TEXTAUSZUG ::
Die Vertragsverlängerung zog sich ein Jahr lang hin. Jetzt sind die Gespräche beendet und eine Lösung gefunden. Der Rennleiter bleibt auf seinem Posten, doch es ändern sich die Besitzverhältnisse am erfolgreichsten Formel 1-Team der Neuzeit. Toto Wolff lenkt auch in den kommenden drei Jahren das operative Geschäft der Mercedes-Sportabteilung.
Der 48-jährige Wiener bleibt Teamchef der Erfolgsmannschaft, die in den letzten sieben Jahren 14 WM-Titel abgeräumt hat. Sieben mit den Fahrern, sieben als Konstrukteurs-Champion. Eine längere Erfolgsserie hat die Königsklasse in 70 Jahren noch nicht erlebt.

EXTRAHIERTE INFORMATIONEN ::
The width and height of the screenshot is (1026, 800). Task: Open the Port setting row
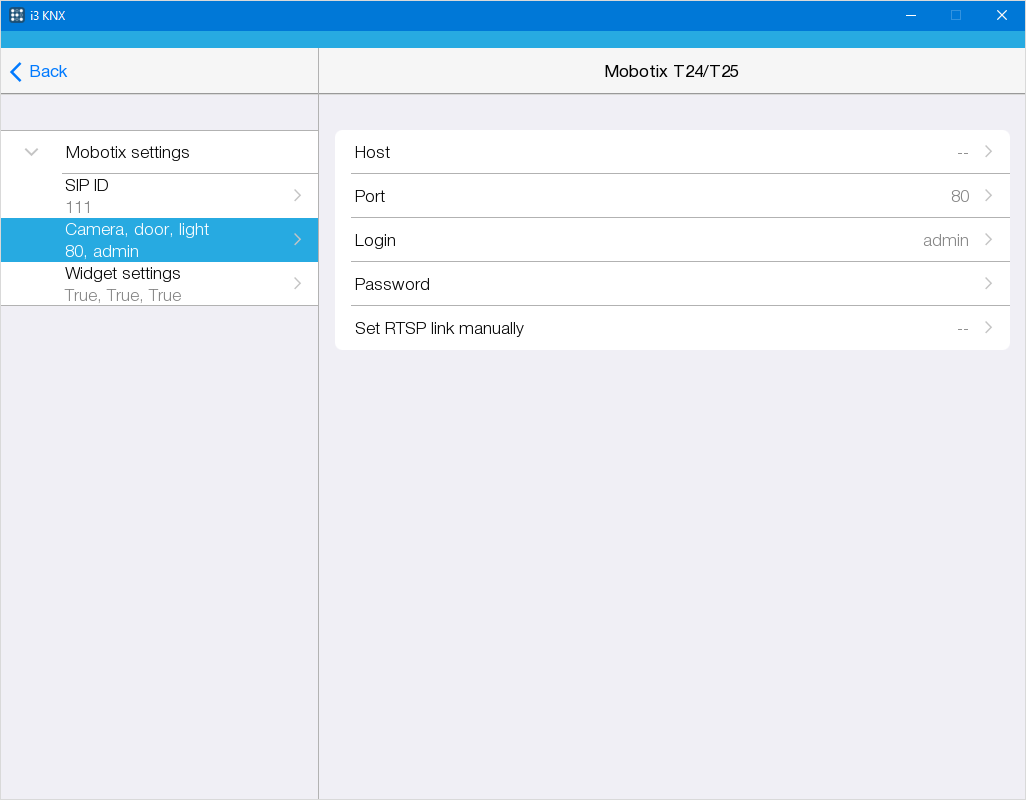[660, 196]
---
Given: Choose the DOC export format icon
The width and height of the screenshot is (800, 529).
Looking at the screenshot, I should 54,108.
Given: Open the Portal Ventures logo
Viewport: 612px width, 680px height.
* * *
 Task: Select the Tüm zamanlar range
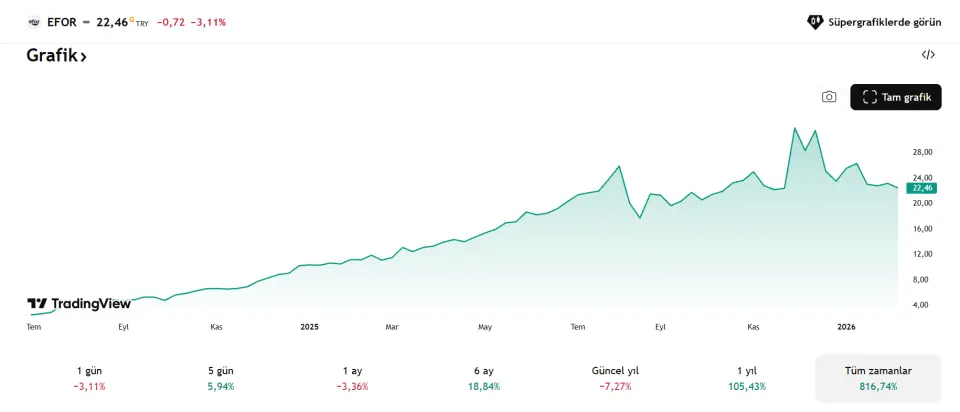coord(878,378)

AUFGABEN ZUR ÜBUNG ::
• A. Wie viele WM-Titel hat das Mercedes-Team laut dem Textauszug in den letzten sieben Jahren gewonnen?
• B. Fasse den Absatz im Textauszug, der mit „Der 48-jährige Wiener bleibt“ beginnt, als Liste mit seinen wichtigsten Fakten zusammen.

LÖSUNGEN DER AUFGABEN ::
• A. 14 WM-Titel.

• B.
- Der 48-jährige Wiener bleibt Teamchef der Erfolgsmannschaft.
- Das Team hat in den letzten sieben Jahren 14 WM-Titel gewonnen, sieben mit den Fahrern und sieben als Konstrukteurs-Champion.
- Eine längere Erfolgsserie hat die Königsklasse in 70 Jahren noch nicht erlebt.